Superior Tribunal de Justiça

Acórdão

Relator(a)
Ministra Maria Thereza de Assis Moura
Órgão julgador
Sexta Turma
Data do julgamento
11/12/2012
Data de publicação
17/12/2012

STJ – Acórdão, Rel. Ministra Maria Thereza de Assis Moura, Sexta Turma, j. 11/12/2012, p. 17/12/2012

Ementa

HABEAS CORPUS. TRÁFICO ILÍCITO DE ENTORPECENTES. APELAÇÃO JULGADA. VIA INDEVIDAMENTE UTILIZADA EM SUBSTITUIÇÃO A RECURSO ESPECIAL. CAUSA ESPECIAL DE DIMINUIÇÃO DE PENA AFASTADA PELO TRIBUNAL A QUO. EXPRESSIVA QUANTIDADE, DIVERSIDADE E ALTA NOCIVIDADE DAS DROGAS. REGIME ABERTO. IMPOSSIBILIDADE. PENA SUPERIOR A 4 ANOS. AUSÊNCIA DE ILEGALIDADE MANIFESTA. NÃO CONHECIMENTO. 1. Mostra-se inadequado e descabido o manejo de habeas corpus em substituição ao recurso especial cabível. 2. É imperiosa a necessidade de racionalização do writ, a bem de se prestigiar a lógica do sistema recursal, devendo ser observada sua função constitucional, de sanar ilegalidade ou abuso de poder que resulte em coação ou ameaça à liberdade de locomoção. 3. "O habeas corpus é garantia fundamental que não pode ser vulgarizada, sob pena de sua descaracterização como remédio heróico, e seu emprego não pode servir a escamotear o instituto recursal previsto no texto da Constituição" (STF, HC 104.045/RJ). 4. Hipótese em que não há flagrante ilegalidade a ser reconhecida.
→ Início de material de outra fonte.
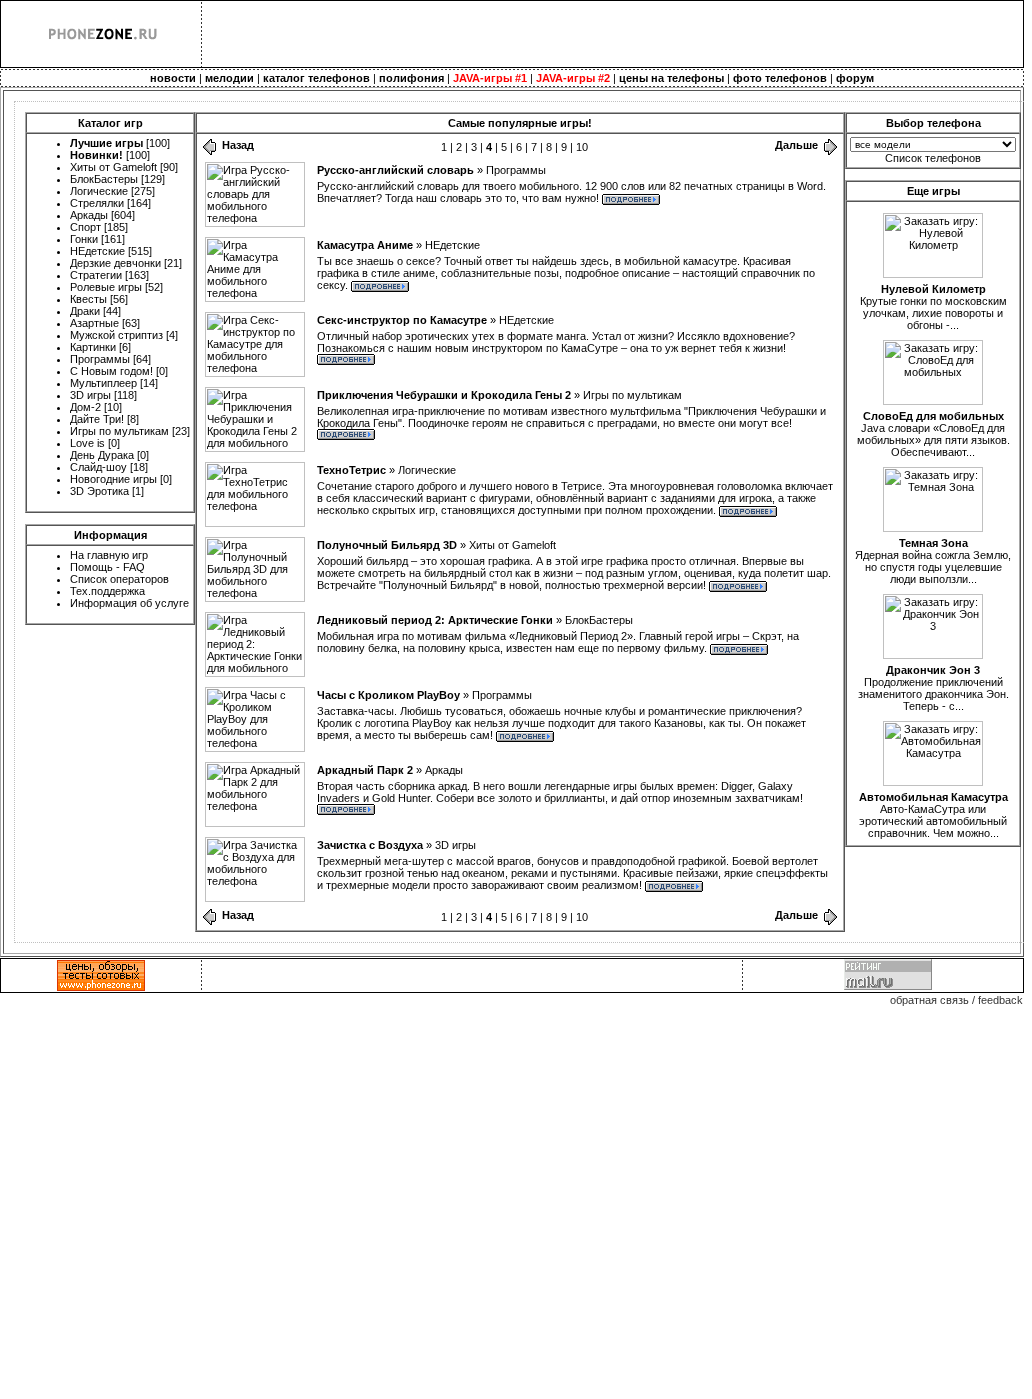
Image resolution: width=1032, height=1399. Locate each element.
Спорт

O Colegiado estadual afastou a aplicação da causa especial de diminuição de pena em razão da expressiva quantidade, variedade e alta nocividade das drogas apreendidas, a denotar que não se tratava de traficante ocasional, o que não configura manifesto constrangimento ilegal, porquanto devidamente fundamentado o afastamento da benesse com fulcro no art. 42 da Lei n.º 11.343/06, que determina que "o juiz, na fixação das penas, considerará, com preponderância sobre o previsto no art. 59 do Código Penal, a natureza e a quantidade da substância ou do produto, a personalidade e a conduta social do agente". 5. Condenado o paciente à pena de 5 (cinco) anos de reclusão, inviável a fixação do regime aberto para o cumprimento inicial da reprimenda, nos termos do art. 33, § 2º, alínea "c", do Código Penal. 6. Habeas corpus não conhecido. (HC n. 258.547/SP, relatora Ministra Maria Thereza de Assis Moura, Sexta Turma, julgado em 11/12/2012, DJe de 17/12/2012.)